= GOAL =
Copy the listing below line for line, keeping every character unchanged.

*** RECORDED INFORMATION ***

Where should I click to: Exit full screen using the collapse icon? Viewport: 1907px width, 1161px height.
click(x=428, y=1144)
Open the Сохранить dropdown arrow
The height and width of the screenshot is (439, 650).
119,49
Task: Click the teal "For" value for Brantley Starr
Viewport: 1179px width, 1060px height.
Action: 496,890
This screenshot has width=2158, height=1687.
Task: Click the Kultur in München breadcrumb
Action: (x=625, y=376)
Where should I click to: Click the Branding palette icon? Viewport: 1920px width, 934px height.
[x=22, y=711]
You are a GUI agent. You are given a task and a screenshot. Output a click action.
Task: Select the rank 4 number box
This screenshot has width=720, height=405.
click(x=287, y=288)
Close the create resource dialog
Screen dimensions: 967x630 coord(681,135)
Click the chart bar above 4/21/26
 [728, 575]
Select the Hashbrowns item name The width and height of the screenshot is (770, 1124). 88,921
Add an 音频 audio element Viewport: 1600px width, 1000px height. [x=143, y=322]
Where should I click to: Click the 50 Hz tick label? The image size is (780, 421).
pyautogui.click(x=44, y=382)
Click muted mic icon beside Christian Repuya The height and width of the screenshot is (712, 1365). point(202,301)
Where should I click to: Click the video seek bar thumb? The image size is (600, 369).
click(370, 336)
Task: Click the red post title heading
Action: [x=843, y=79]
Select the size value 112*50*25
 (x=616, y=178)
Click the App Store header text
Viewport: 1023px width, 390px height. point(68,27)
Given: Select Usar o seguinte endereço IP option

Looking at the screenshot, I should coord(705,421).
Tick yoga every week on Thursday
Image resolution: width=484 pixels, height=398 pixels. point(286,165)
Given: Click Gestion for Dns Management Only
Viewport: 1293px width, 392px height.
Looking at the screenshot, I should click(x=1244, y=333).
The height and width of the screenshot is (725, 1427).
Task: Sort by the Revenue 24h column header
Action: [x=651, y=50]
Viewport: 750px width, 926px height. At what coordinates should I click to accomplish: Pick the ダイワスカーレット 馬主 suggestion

***

= WRITTEN RESPONSE =
Where should I click to: Exit full screen using the collapse icon? Viewport: 1907px width, 1161px height.
click(x=428, y=1144)
Open the Сохранить dropdown arrow
The height and width of the screenshot is (439, 650).
119,49
Task: Click the teal "For" value for Brantley Starr
Viewport: 1179px width, 1060px height.
Action: 496,890
This screenshot has width=2158, height=1687.
Task: Click the Kultur in München breadcrumb
Action: (x=625, y=376)
Where should I click to: Click the Branding palette icon? Viewport: 1920px width, 934px height.
[x=22, y=711]
You are a GUI agent. You are given a task and a screenshot. Output a click action.
Task: Select the rank 4 number box
This screenshot has width=720, height=405.
click(x=287, y=288)
Close the create resource dialog
Screen dimensions: 967x630 coord(681,135)
Click the chart bar above 4/21/26
 [728, 575]
Select the Hashbrowns item name The width and height of the screenshot is (770, 1124). 88,921
Add an 音频 audio element Viewport: 1600px width, 1000px height. [x=143, y=322]
Where should I click to: Click the 50 Hz tick label? The image size is (780, 421).
pyautogui.click(x=44, y=382)
Click muted mic icon beside Christian Repuya The height and width of the screenshot is (712, 1365). point(202,301)
Where should I click to: Click the video seek bar thumb? The image size is (600, 369).
click(370, 336)
Task: Click the red post title heading
Action: [x=843, y=79]
Select the size value 112*50*25
 (x=616, y=178)
Click the App Store header text
Viewport: 1023px width, 390px height. point(68,27)
Given: Select Usar o seguinte endereço IP option

Looking at the screenshot, I should coord(705,421).
Tick yoga every week on Thursday
Image resolution: width=484 pixels, height=398 pixels. point(286,165)
Given: Click Gestion for Dns Management Only
Viewport: 1293px width, 392px height.
Looking at the screenshot, I should click(x=1244, y=333).
The height and width of the screenshot is (725, 1427).
Task: Sort by the Revenue 24h column header
Action: [x=651, y=50]
Viewport: 750px width, 926px height. At what coordinates should I click to accomplish: Pick the ダイワスカーレット 馬主 suggestion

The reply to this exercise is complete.